ALBUM REVIEW: Darker Still – Parkway Drive
It’s a tale as old as time. A band bursts out the gates, builds a fervorous fanbase, and climbs to the top of their genre. As the festival slots get higher and the venues bigger, so do the shows and the sounds. Next thing you know, they’ve shed their skin and graduated to the big leagues. AVENGED SEVENFOLD did it with Hail To The King. ARCHITECTS did it with For Those That Wish To Exist. Hell, METALLICA invented it on The Black Album, and now PARKWAY DRIVE are next at bat with Darker Still.
Sure, the Australian giants haven’t dished out deathcore in a decade, but 2015’s Ire and 2018’s Reverence sewed the seeds that Darker Still blooms.
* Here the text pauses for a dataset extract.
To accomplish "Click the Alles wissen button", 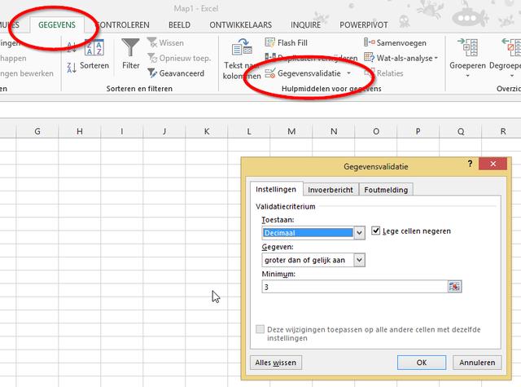I will point(274,362).
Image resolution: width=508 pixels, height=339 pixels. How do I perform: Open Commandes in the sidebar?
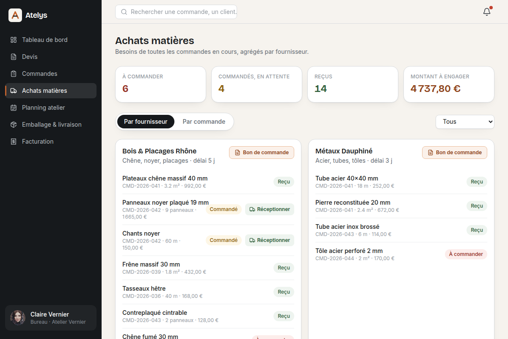pyautogui.click(x=51, y=74)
Like Napalm lights up with power solos to make trad metal fans proud, Glitch digs up the dancefloor with its industrial electro-rock stomp, and If A God Can Bleed channels ME & THAT MAN’s blackened outlaw country. No matter what nook or cranny they hide their metal under, PARKWAY DRIVE unite it all with one thing: hooks to sing your heart out to.
Like any band brave enough to switch sides, Darker Still will split a fanbase like Moses did the red sea. The Horizons/Deep Blue purists will say they’ve sold out, whilst those open to Ire and Reverence’s loftier heights will find a happy home here. But if there’s any song that’ll send shockwaves through PARKWAY’s world, it’s the towering, seven-minute title track. Revealed as vocalist Winston McCall’s attempt to make their Nothing Else Matters moment, the track wouldn’t look out of place on MAIDEN’s more progressive voyages, as majestic strings sail you through the seas of darkness and guitarists Jeff Ling and Luke Kilpatrick take command of the kingdom with glittering, golden guitar lines.
Where Darker Still might falter is also where it succeeds: it demands your attention, all of it, for a lot of your time. Its 11 tracks take you on a journey through the ‘dark night of the soul’ in 46 minutes, meaning you’ve got to buy into their heavy metal experiment. However if you do commit, you’re duly rewarded. They never stick in the same place long enough to feel stuck in the mud; Imperial Heretic is a chanty, call-to-arms heavy metal banger whilst follow-up If A God Can Bleed settles you down for a slumber, before Soul Bleach shakes you out of your sleepwalking and throws you into the pit, cleansing their heavy metal with metalcore bleach.
Whereas Reverence went to war with God and Satan, Darker Still sees McCall wrestle with himself. Inspired by the philosophical concept of the dark night of the soul, where one undergoes a difficult and significant transition to a deeper perception of life and their place in it, the album is a lyrical journey navigating that labyrinth. But it’s not what McCall says that truly captures this transformation, it’s the way it’s delivered; there’s a quiet intensity that at times roars out like a lion, but builds up and up until he defiantly declares on closer From The Heart Of Darkness that his “victory was ripped from the heart of darkness.” If you ever needed a message to carry you through, it’s that you can find light after dark.
If Ire was studying for your A-levels, and Reverence was reaching university, then Darker Still is PARKWAY DRIVE’s graduation ceremony. Whilst ARCHITECTS and BRING ME THE HORIZON are trying to revolutionise metal, PARKWAY DRIVE are the band who’ve now redefined what heavy metal well and truly is in 2022 – this is the standard to beat.
Rating: 9/10
Darker Still is set for release on September 9th via Epitaph Records.